Manchmal durfte ich sie begleiten, wenn sie wieder einen Großeinkauf für die Praxis meiner Eltern machte. Zwei vollgepackte Einkaufswagen, zehn Packen Toilettenpapier – irgendjemand musste das ja alles besorgen. Als Kind fand ich diese Situation merkwürdig und faszinierend zugleich. Aber ich war auch stolz auf meine Mutter. Sie hatte studiert und war sich trotzdem nie zu schade, die kleinen Dinge zu erledigen. Sie hat einfach getan, was getan werden musste. Immer.
Scham und innere Blockade: Wenn das Erbe schwer auf der Seele liegt
Als ich schließlich erbte, war ich Mitte 30 und hatte gerade einmal ein paar Jahre gearbeitet – und auch nicht gerade Unsummen verdient. Mein Erbe dagegen war durch den jahrzehntelangen Einsatz meiner Mutter entstanden.
Und plötzlich war er wieder da, dieser Gedanke:
„Es ist nicht mein Geld.“
Jedes Mal wenn ich ihn dachte kam die Scham. Ich fühlte mich nicht würdig. Nicht berechtigt. Nicht kompetent genug.
Warum viele ihr Erbe nicht annehmen können
Ich bin nicht allein mit diesen Gefühlen. Ein Freund erzählte mir von einer Bekannten, die das Geld ihres verstorbenen Großvaters bis heute nicht anrühren kann. Es liegt unberührt auf einem Konto – und mit ihm all die Gedanken, Emotionen und offenen Fragen.
Solche Gedanken können lähmen.
Der Satz „Ich habe es nicht verdient“ klingt harmlos – aber er hält viele davon ab, ihr Erbe wirklich anzunehmen. Wer nicht zwingend auf das Geld angewiesen ist, kann sich diese Verdrängung oft sogar leisten. Und gleichzeitig macht genau das etwas mit einem.
Verantwortung spüren statt verdrängen
Mir ging es lange genauso. Ich konnte und wollte das Geld nicht anrühren. Bis ich mich entschied, mich meiner Verantwortung zu stellen. Erst als ich bewusst hineingespürt und die damit verbundenen Emotionen angeschaut hatte, konnte ich die hinderlichen Gedanken loslassen und meine inneren Blockaden lösen. Dadurch konnte ich endlich das Geld in Bewegung bringen.

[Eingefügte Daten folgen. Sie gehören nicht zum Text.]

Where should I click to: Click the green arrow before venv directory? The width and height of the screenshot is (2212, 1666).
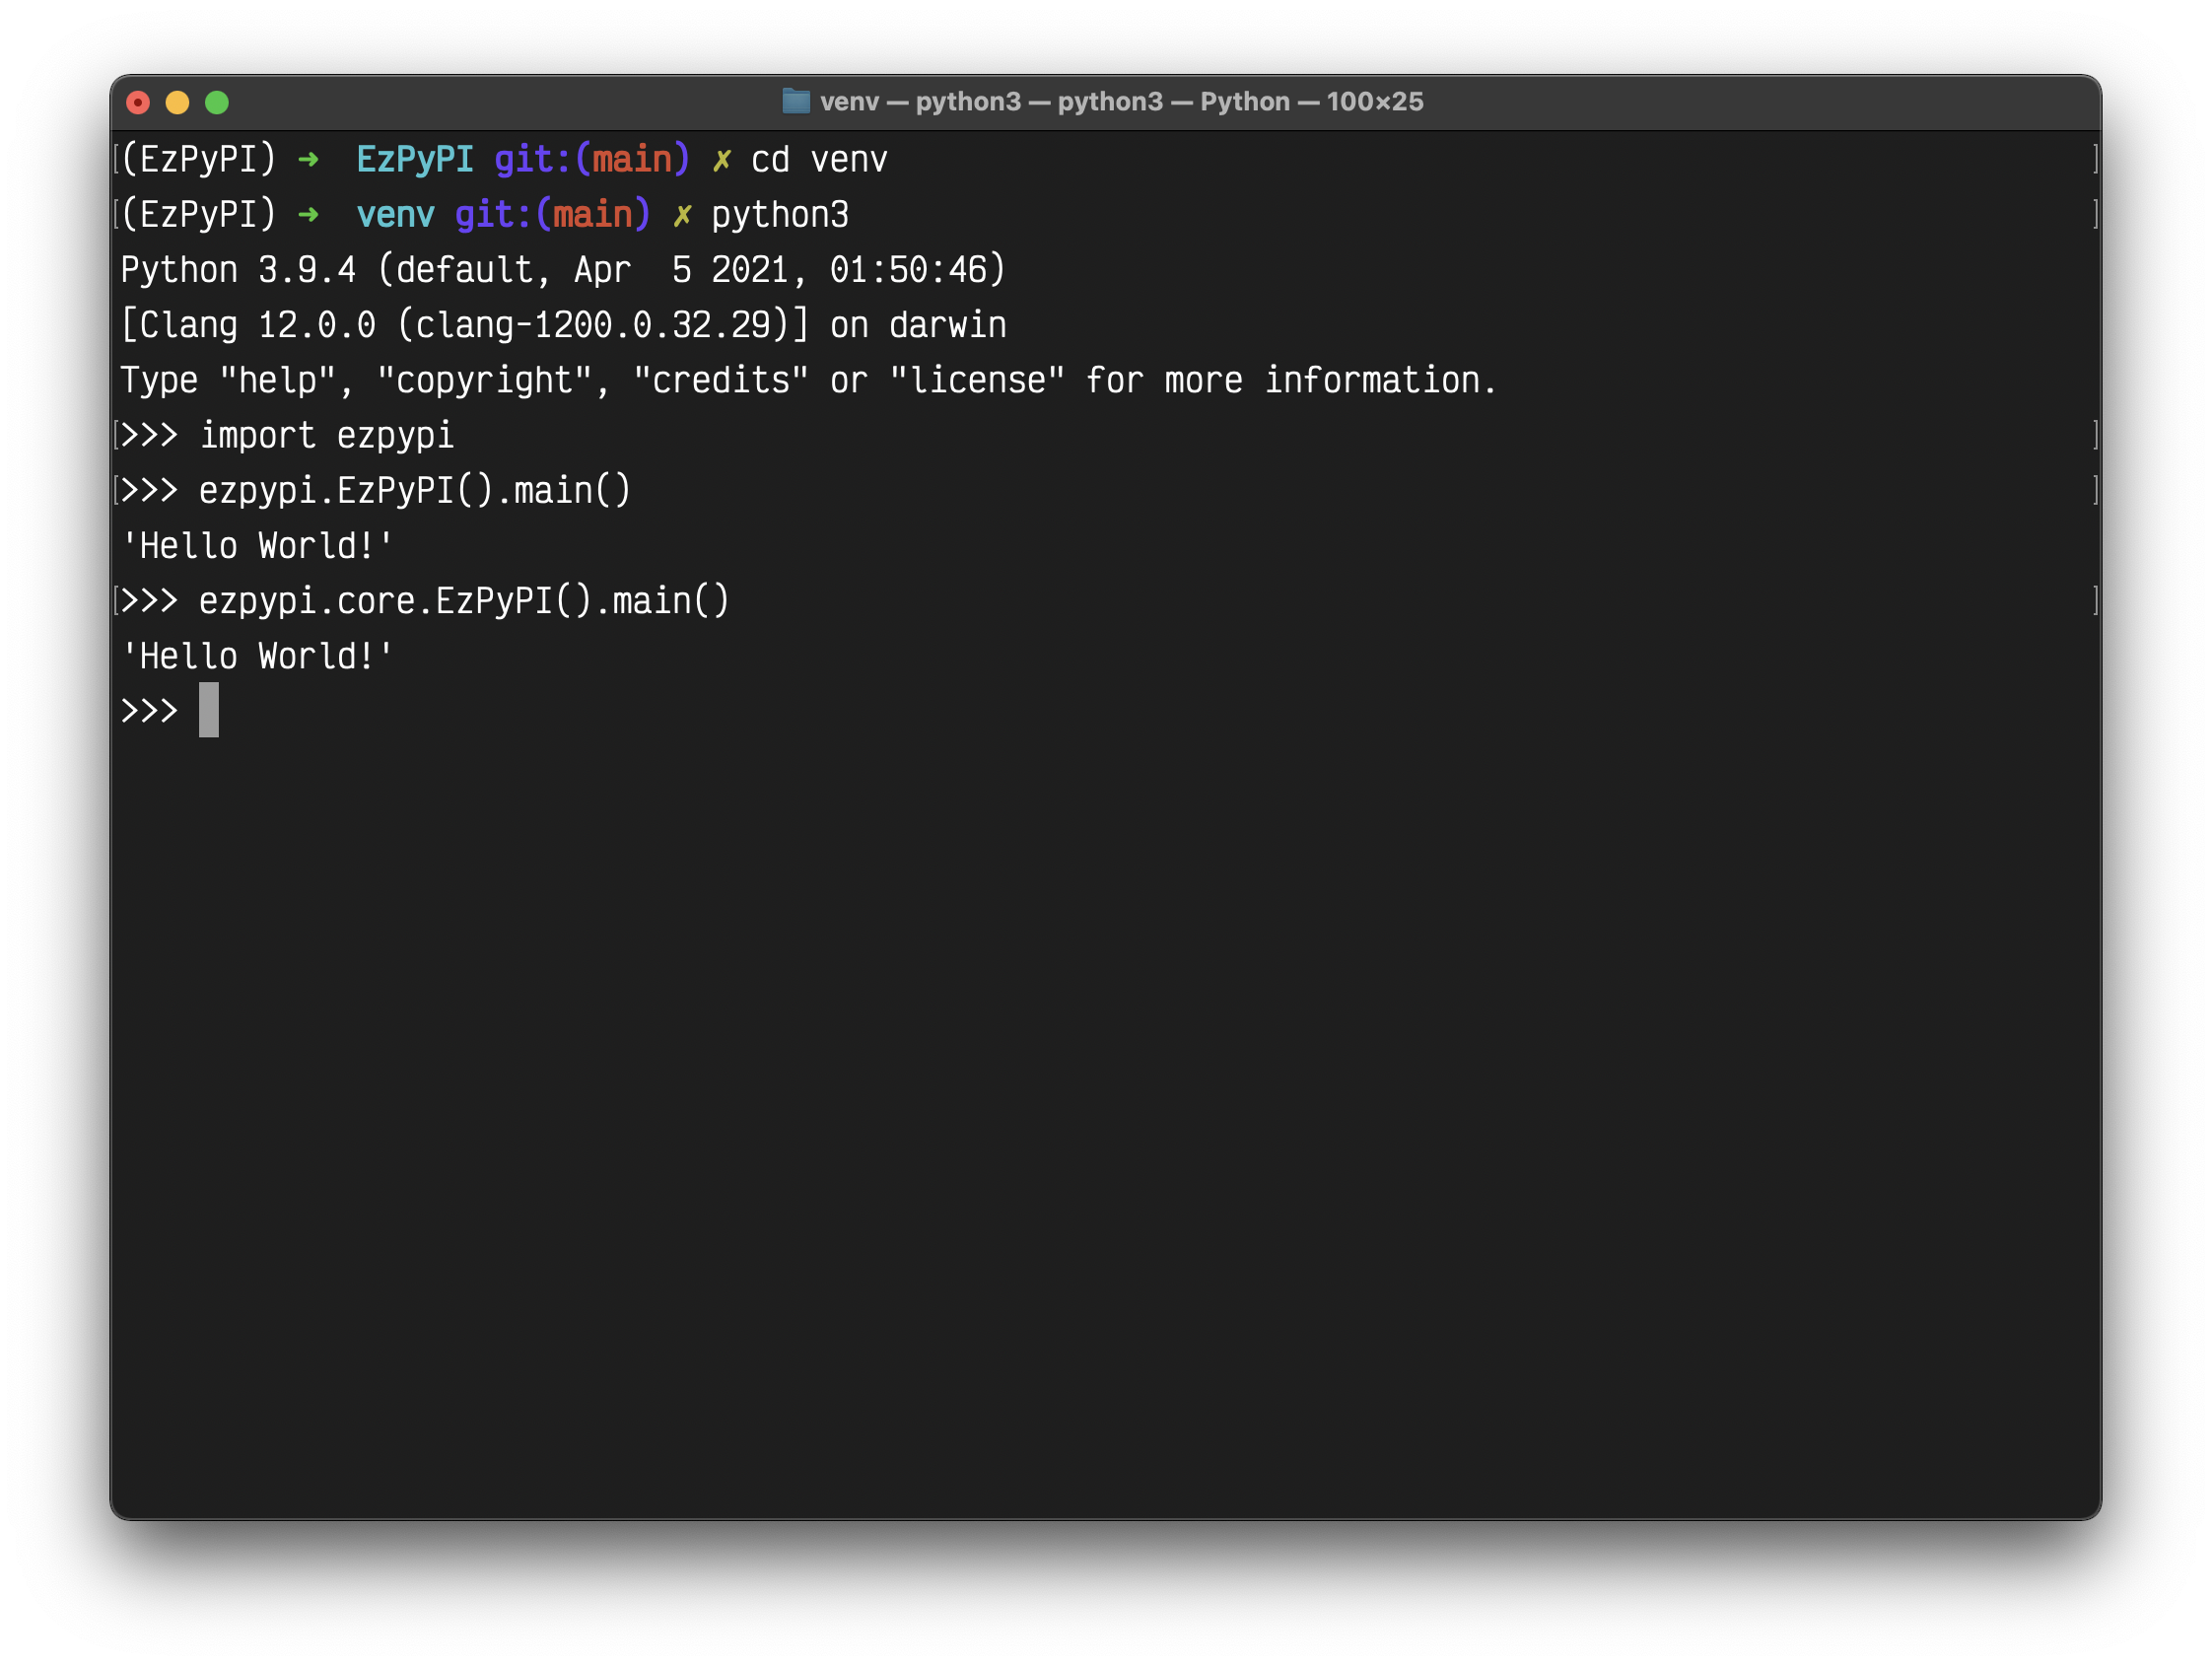pos(308,215)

Ein Erbe anzunehmen bedeutet mehr, als nur auf ein Konto zuzugreifen. Es bedeutet, sich selbst anzuerkennen. Die eigene Geschichte zu würdigen. Und bewusste, eigene finanzielle Entscheidungen zu treffen.
Was willst du mit deinem Erbe bewirken?
Geld kann viel bewegen – im Guten wie im Schlechten.

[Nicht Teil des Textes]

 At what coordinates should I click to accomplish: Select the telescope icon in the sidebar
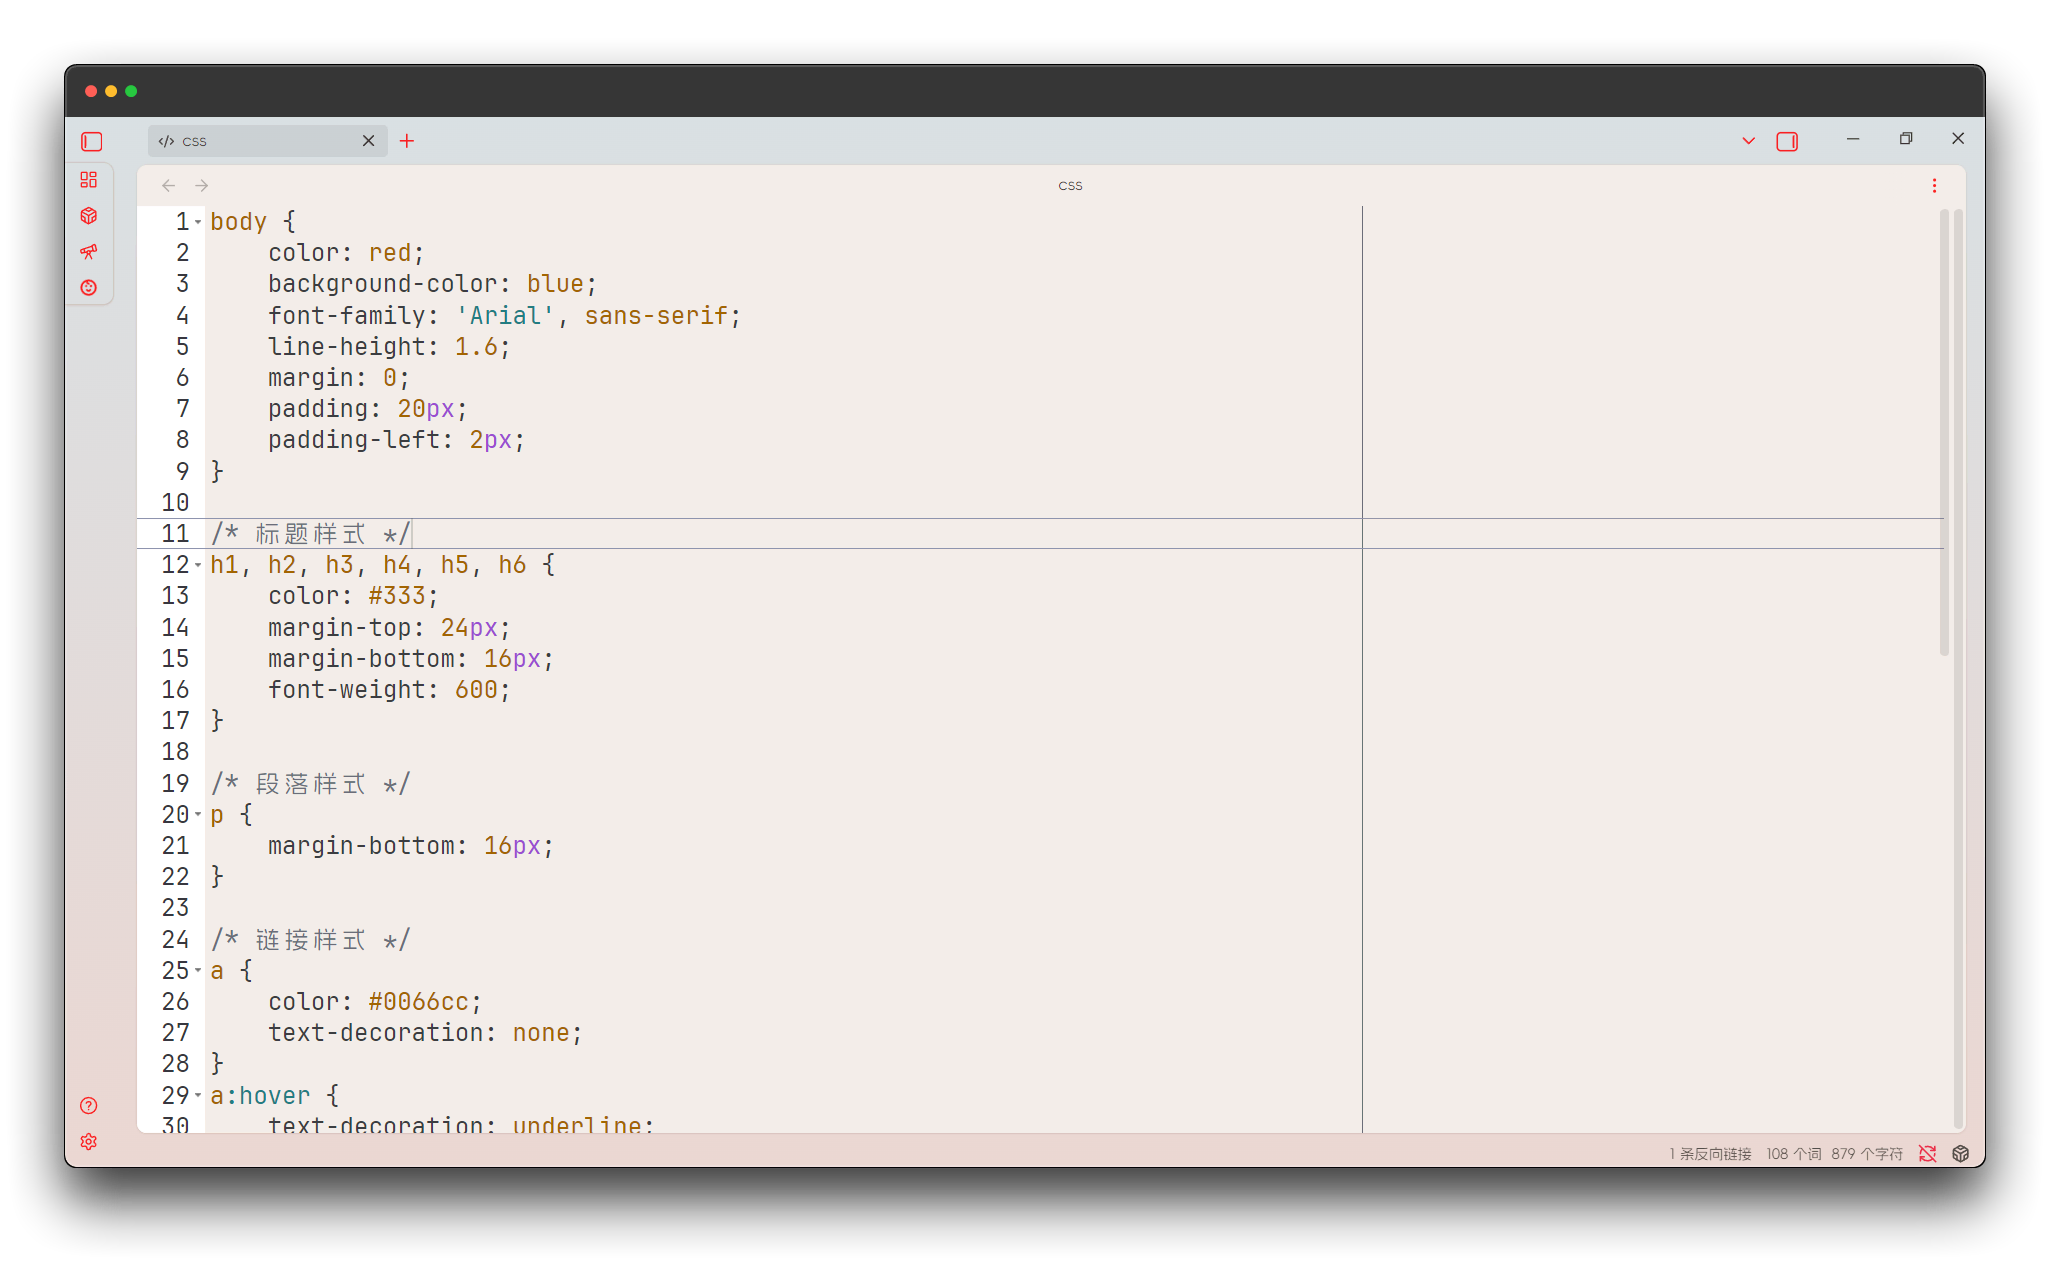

Irgendwann wurde mir klar: Ich muss entscheiden, was ich mit meinem Erbe machen will. Wem ich es anvertraue. Wo es wirken darf.
Mir war zum Beispiel lange nicht bewusst, dass viele Aktienfonds Anteile an der Rüstungs- oder Por*noindustrie halten. Ich vermute, auch meiner Mutter war das nicht klar. Und doch floss ihr Geld (und später dann mein geerbtes Geld) möglicherweise in genau solche Anlagen.
Seitdem frage ich mich bewusster:
Was unterstütze ich mit meinem Geld? Was will ich fördern?
Denn mit Geld kommt Verantwortung. Und mit Verantwortung kommt Macht. Auch, wenn man das Geld nicht anrührt.
Erbe annehmen heißt: Selbstverantwortung leben
Diese Verantwortung kann Angst machen. Ich weiß das aus eigener Erfahrung. Aber ich weiß auch, wie befreiend es ist, sie anzunehmen. Deshalb begleite ich heute andere Menschen auf diesem Weg – insbesondere Frauen, die ihr Erbe nicht nur verwalten, sondern wirklich gestalten wollen.
Denn Geld ist mehr als nur ein Mittel zum Zweck.
Es ist ein Spiegel. Eine Einladung zur inneren Klärung.
Und eine stille Revolution – wenn wir sie zulassen.